* _WORK TO COMPLETE_:
Decide whether each statement agrees with the passage below on the Dog Whisperer and children's problems. Answer yes or no for each and quote the deciding words of the passage. (a) Child psychologists almost never show the role humans play in keeping a problem going. (b) Medication usually does what parents hope it will do. (c) Parents cling to the myth because the idea that they or the child might be part of the problem is unthinkable.

* _SELECTED EXTRACT_:
The Dog Whisperer is valuable in two respects: One, for the help and ideas he can give people with their dogs; and two, for his sensible illustration of the role humans play in the perpetuation of the dog’s problems. This latter is something that human/child psychologists almost never do. With human children, the premise of the parent (and encouraged by the professional) is: Something is wrong with the child and the child needs “treatment,” which is to say — fixing. This removes all responsibility from the parent, even for doing something unintentionally counterproductive or harmful to the child; and it simultaneously removes all responsibility from the child.

This explains the popularity of medication to fix children’s problems, despite its elusive effectiveness. “Oh, good,” the parent thinks, and is encouraged to think by the mental health and medical establishment. “It’s not me. And it’s not Johnny either. It’s something completely external, like the flu.” In practice, of course, medication rarely does what parents hope it will do, and never entirely solves any behavioral problem in a child. But parents hold on to the myth anyway, because the alternative — that the child or even the parent him- or herself might be part of the problem — is unthinkable.

* _GIVEN MATERIAL_:
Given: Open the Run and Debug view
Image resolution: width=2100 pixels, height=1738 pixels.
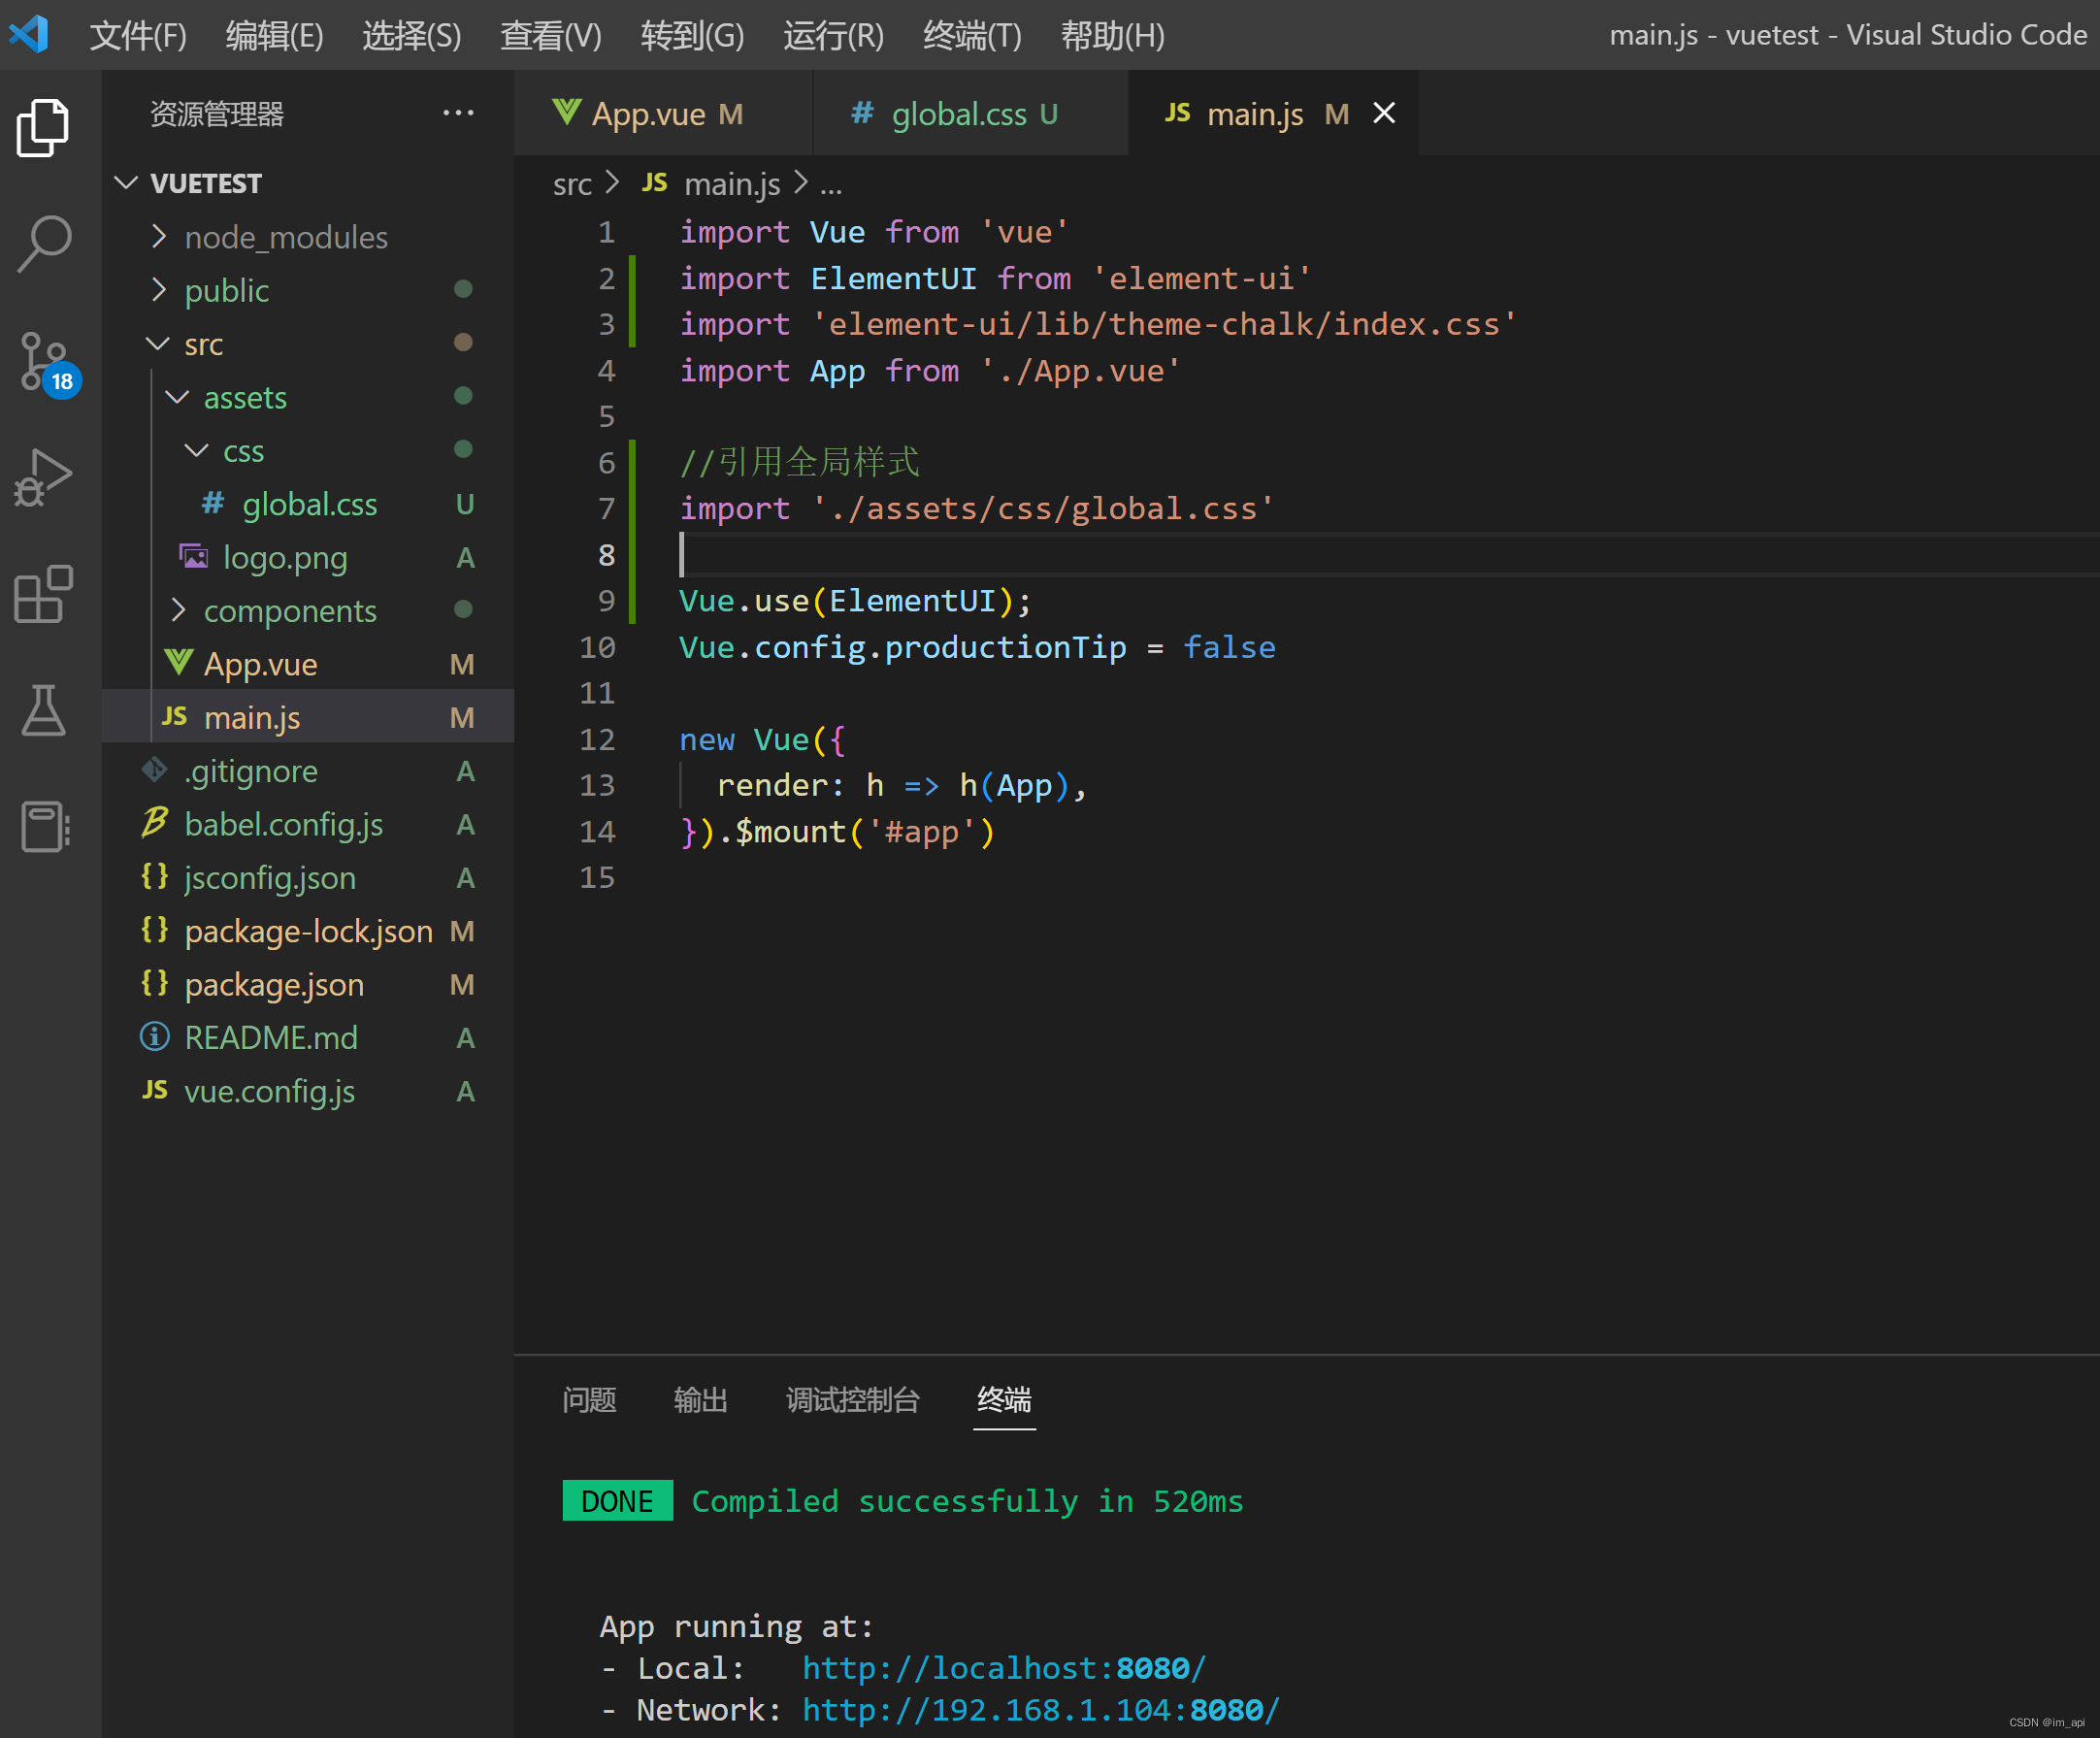Looking at the screenshot, I should click(43, 477).
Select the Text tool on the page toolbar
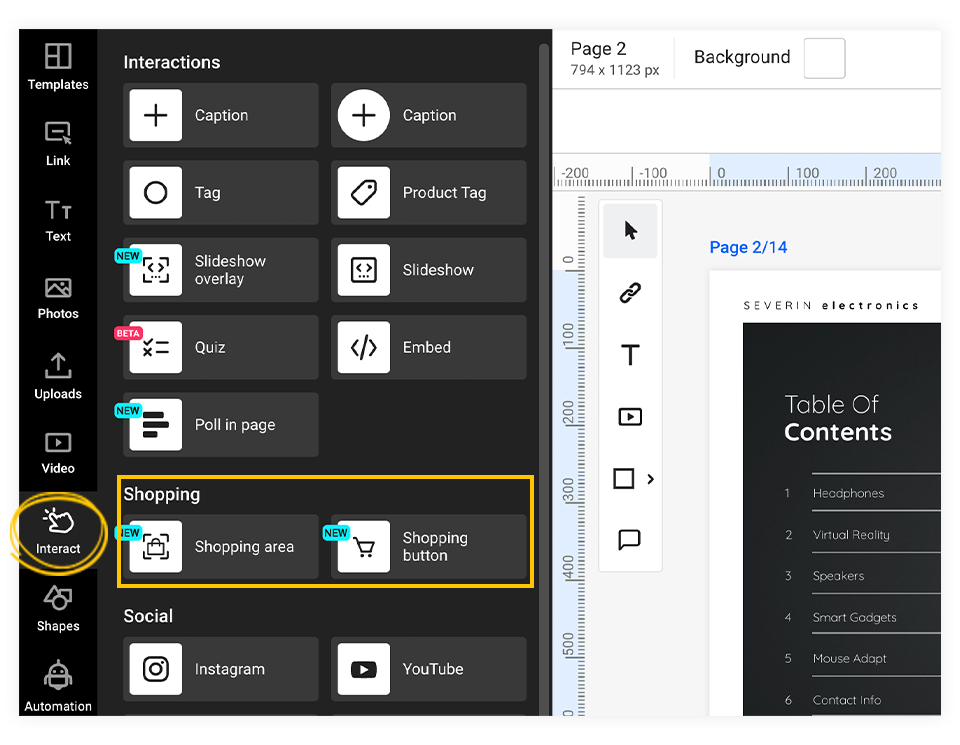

* _FINAL ANSWER_:
(a) Yes: "This latter is something that human/child psychologists almost never do."
(b) No: "medication rarely does what parents hope it will do"
(c) Yes: "the alternative — that the child or even the parent him- or herself might be part of the problem — is unthinkable."